Supplied text »
• • • •

How Low Can Stocks & Crypto Currencies Go? November 18th, 2024

How Low Can Stocks & Crypto Currencies Go? November 18th, 2024  

Bottom Line: My first rule of money is to never let your money and emotions cross paths. The purpose of this story is to inform you as to what's possible in a near worst-case outcome for the financial markets. The reason is to understand what's possible, though unlikely, so you can plan soundly for your financial future unemotionally. The US stock market is the greatest wealth creation machine in the history of the world. Likewise, cryptos have created generational wealth for many who were early. I want you to benefit from investing without making emotional mistakes with money. Historically, when investors attempt to time the market, they end up worse off than if they’d stayed with their original plan over 90% of the time. This is all about combating those types of mistakes.          

Let’s start with a look at the DOW, S&P 500 & Nasdaq.                

  • DOW: -2% last week (2% away from a record high) 
  • S&P 500: -2% last week (2% away from a record high) 
  • Nasdaq: -3% last week (3% away from a record high) 

It’s fair to say that the market needed a breather after the incredible post-election rally that played out over the previous week. By mid-week that’s exactly what we saw happen. While there is room for optimism in the financial markets over the incoming Trump administration, that at a minimum will likely quickly eliminate 970 new business regulations imposed by the Biden administration that came at a cost of $1.7 trillion, it’s also the case that stocks had runup to historically high valuations. One of the near-term risks in the economy, as consumers and investors alike have quickly become more optimistic about the future following the Trump victory, is a reacceleration of inflation.

• • • •

Dataset content »
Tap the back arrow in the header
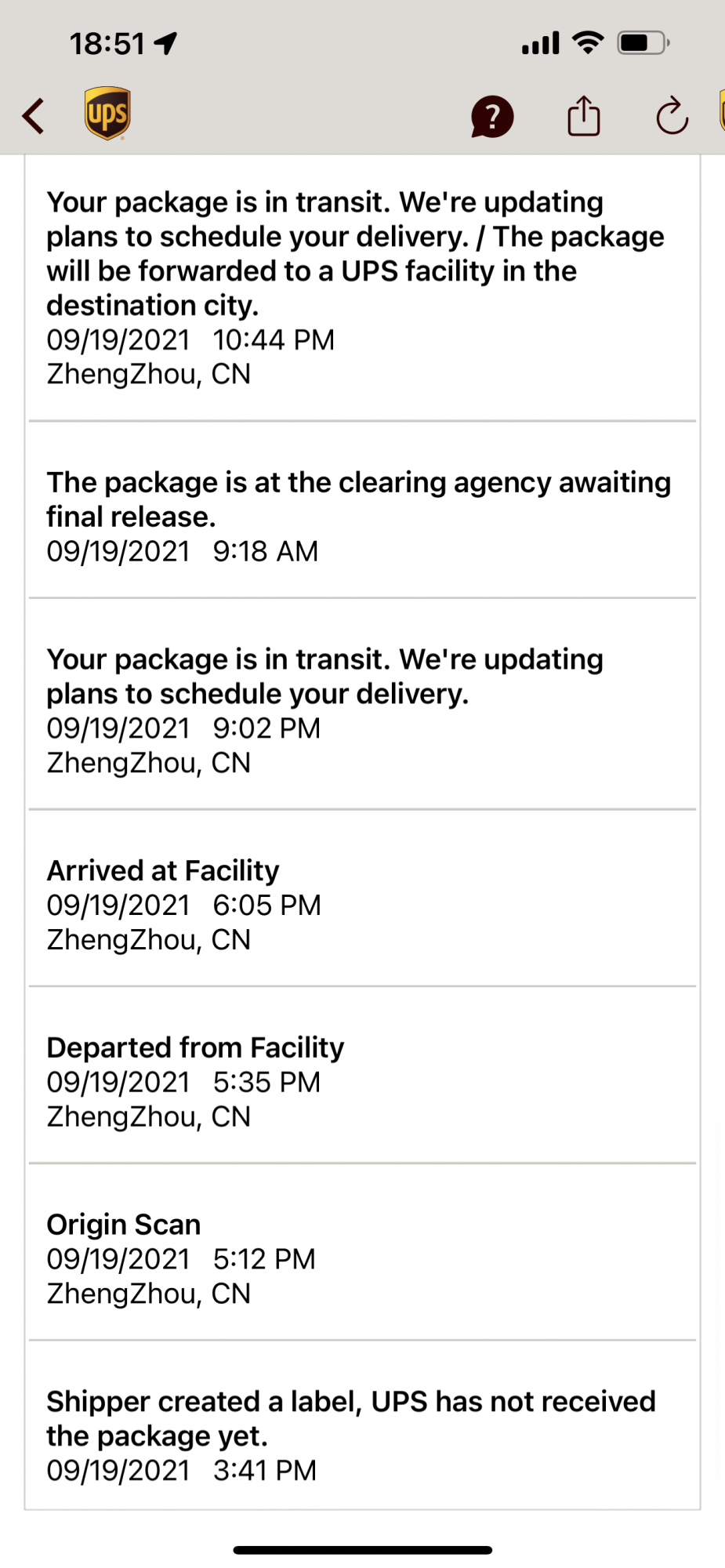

• • • •

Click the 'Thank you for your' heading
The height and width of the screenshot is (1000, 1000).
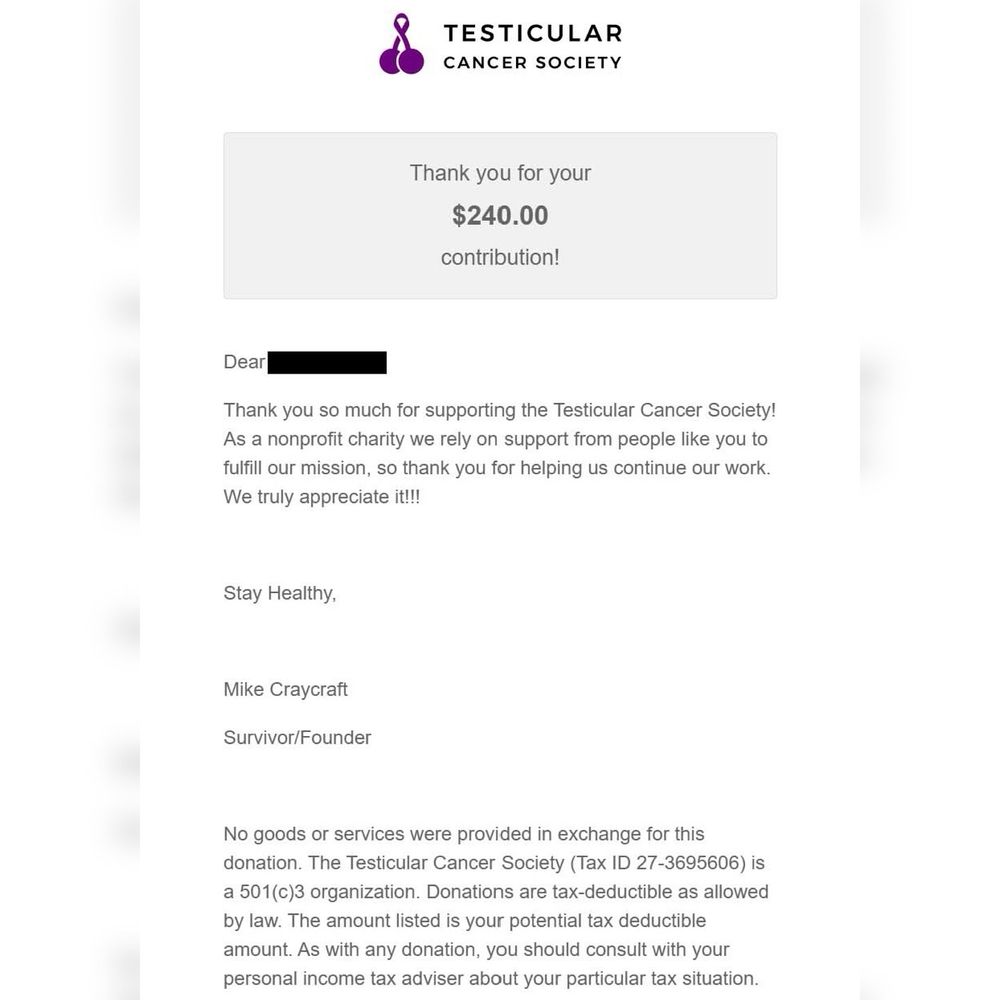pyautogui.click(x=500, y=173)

• • • •

Assignment » In the market commentary, change everything from "It’s fair to" down to "reacceleration of inflation." by swapping "breather" for "pause", and write out that stretch again.

Response to this task »
It’s fair to say that the market needed a pause after the incredible post-election rally that played out over the previous week. By mid-week that’s exactly what we saw happen. While there is room for optimism in the financial markets over the incoming Trump administration, that at a minimum will likely quickly eliminate 970 new business regulations imposed by the Biden administration that came at a cost of $1.7 trillion, it’s also the case that stocks had runup to historically high valuations. One of the near-term risks in the economy, as consumers and investors alike have quickly become more optimistic about the future following the Trump victory, is a reacceleration of inflation.